Recent development in the three-dimensional object shape measurement technology has made it possible to obtain highly accurate three-dimensional shape data for objects having non-geometrical, complicated free shapes (see, for example, “A Range Finder for Human Face Measurement”, IEICE Technical Report, vol. 99, No. 118, PRMU 99-223, pp. 35-42 (Non-Patent Document 1)), and three-dimensional shape data is now utilized in various fields such as a graphics generation system and an image recognition system.
A complicated three-dimensional shape of an object (a human body, for example), which cannot be described by a combination of geometrical shapes such as cubes or circular cylinders, is usually represented as a set of triangular or quadrangular facets (polygons) obtained by finely dividing the object surface, and described by data formed of a series of coordinate values of the vertexes in three-dimensional space. Color information of an object surface is represented by brightness values as colors of the polygon vertexes.
According to a typical method of representing 3D data, for example, a two-dimensional coordinate system (u, v) is defined on the surface of an object in the same manner as the latitudes and longitudes are determined on the surface of the earth, the coordinates are quantized at appropriate regular intervals so that the quantized points are regarded as polygon vertexes, and the three-dimensional coordinates and color (r, g, b brightness values) thereof are stored as data. According to this method, the three-dimensional shape of an object and the color information of the surface thereof can be perceived as an image each pixel of which has six elements (x, y, z, r, g, and b).
Since three-dimensional coordinates have a wider range than brightness values, three-dimensional data has an amount of data that is several times greater than that of a brightness image having an equal level of resolution. For example, when a surface area of 30 cm×30 cm is quantized at intervals of 1 mm, data of 90,000 (resolution 300×300) vertexes is required. Even if each of x, y and z is described by two bytes, and each of r, g and b is described by one byte, the data amount exceeds 800 kilo bytes. Accordingly, in a system using three-dimensional data of a multiplicity of objects as compared with an image processing system, a problem becomes more serious about a data amount in various data processing processes such as storage, search, and network transmission of data, and, as a result, a technology to compress the data amount is required.
An example of a conventional compression apparatus compressing three-dimensional shape data for reducing the data amount of a three-dimensional shape model represented with polygons is described in W. J. Schroeder, J. A. Zarge, W. E. Lorensen, “Decimation of Triangle Meshes”, Computer Graphics, 26,2, 1992, Pages: 65-70 (Non-Patent Document 2).

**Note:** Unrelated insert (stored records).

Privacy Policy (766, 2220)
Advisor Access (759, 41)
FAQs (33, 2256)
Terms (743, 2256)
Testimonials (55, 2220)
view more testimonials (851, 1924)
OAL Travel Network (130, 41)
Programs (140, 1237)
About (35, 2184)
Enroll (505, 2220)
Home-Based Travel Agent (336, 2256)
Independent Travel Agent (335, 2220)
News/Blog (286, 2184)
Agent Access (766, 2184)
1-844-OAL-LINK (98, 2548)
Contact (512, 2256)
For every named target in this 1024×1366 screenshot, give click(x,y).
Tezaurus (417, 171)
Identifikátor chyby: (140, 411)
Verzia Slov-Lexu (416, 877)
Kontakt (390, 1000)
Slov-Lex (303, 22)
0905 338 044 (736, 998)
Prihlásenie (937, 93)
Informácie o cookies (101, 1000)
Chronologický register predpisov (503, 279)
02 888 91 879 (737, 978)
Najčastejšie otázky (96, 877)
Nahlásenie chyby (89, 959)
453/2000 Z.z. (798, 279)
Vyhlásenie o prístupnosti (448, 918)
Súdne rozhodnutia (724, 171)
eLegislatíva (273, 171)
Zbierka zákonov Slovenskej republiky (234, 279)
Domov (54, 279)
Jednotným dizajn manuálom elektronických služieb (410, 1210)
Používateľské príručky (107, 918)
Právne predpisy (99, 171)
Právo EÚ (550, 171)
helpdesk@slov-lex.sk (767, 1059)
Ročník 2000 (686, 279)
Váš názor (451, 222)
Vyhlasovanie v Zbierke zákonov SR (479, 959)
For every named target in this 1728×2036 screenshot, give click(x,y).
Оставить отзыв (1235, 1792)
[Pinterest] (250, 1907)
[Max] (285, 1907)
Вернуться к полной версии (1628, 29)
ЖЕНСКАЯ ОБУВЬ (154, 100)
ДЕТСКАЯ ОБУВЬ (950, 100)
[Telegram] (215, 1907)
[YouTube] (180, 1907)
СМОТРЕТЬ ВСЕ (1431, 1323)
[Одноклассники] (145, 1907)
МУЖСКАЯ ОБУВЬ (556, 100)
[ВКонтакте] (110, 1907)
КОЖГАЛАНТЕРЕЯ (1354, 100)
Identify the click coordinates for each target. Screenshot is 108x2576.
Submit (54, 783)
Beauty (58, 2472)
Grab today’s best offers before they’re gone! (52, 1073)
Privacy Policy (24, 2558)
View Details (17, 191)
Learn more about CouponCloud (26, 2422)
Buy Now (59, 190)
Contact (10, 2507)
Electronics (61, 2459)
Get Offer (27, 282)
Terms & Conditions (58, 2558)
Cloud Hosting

As shown in FIG. 22, this conventional data compression apparatus 2000 is composed of vertex selection means 2001 and vertex deletion means 2002.
The data compression apparatus 2000 thus configured operates as described below.
The vertex selection means 2001 selects such vertexes that can be deleted without causing a serious error from input three-dimensional data 2010, and the vertex deletion means 2002 deletes the selected vertexes to reduce the number of polygons to thereby generate compressed data 2020 that is three-dimensional data with a reduced data amount. According to the technology described in Non-Patent Document 2, the vertex selection means 2001 preferentially selects vertexes located at a short distance from a polygon at an averaged position of adjacent polygons, and the vertex deletion means 2002 deletes the vertexes. This operation is repeated until reaching a designated decimation rate. The compressed data 2020 finally obtained has a reduced number of vertexes and thus has a smaller data amount in comparison with the original data. There are many similar technologies for improving the method of selecting polygon to be deleted. One of such technologies is described in Japanese Patent 3341549 (Patent Document 1).
On the other hand, although not relating to data compression, an example of techniques for generating three-dimensional shape data is described in Volker Blanz, Thomas Vetter, “A Morphable Model For The Synthesis Of 3D Faces”, SIGGRAPH 99 Conference Proceedings, Pages: 187-194 (Non-Patent Document 3). According to Non-Patent Document 3, a multiplicity of three-dimensional facial data sets are preliminarily collected, and corresponding points are determined between the data sets to produce vertex data. A principal component analysis is applied to compute about 100 sets of base data and the computed base data is stored. When a photograph of a face (two-dimensional image) is given, a three-dimensional data of the face represented by the two-dimensional image is synthesized based on a combination of the stored base data, and the three-dimensional data thus obtained is output.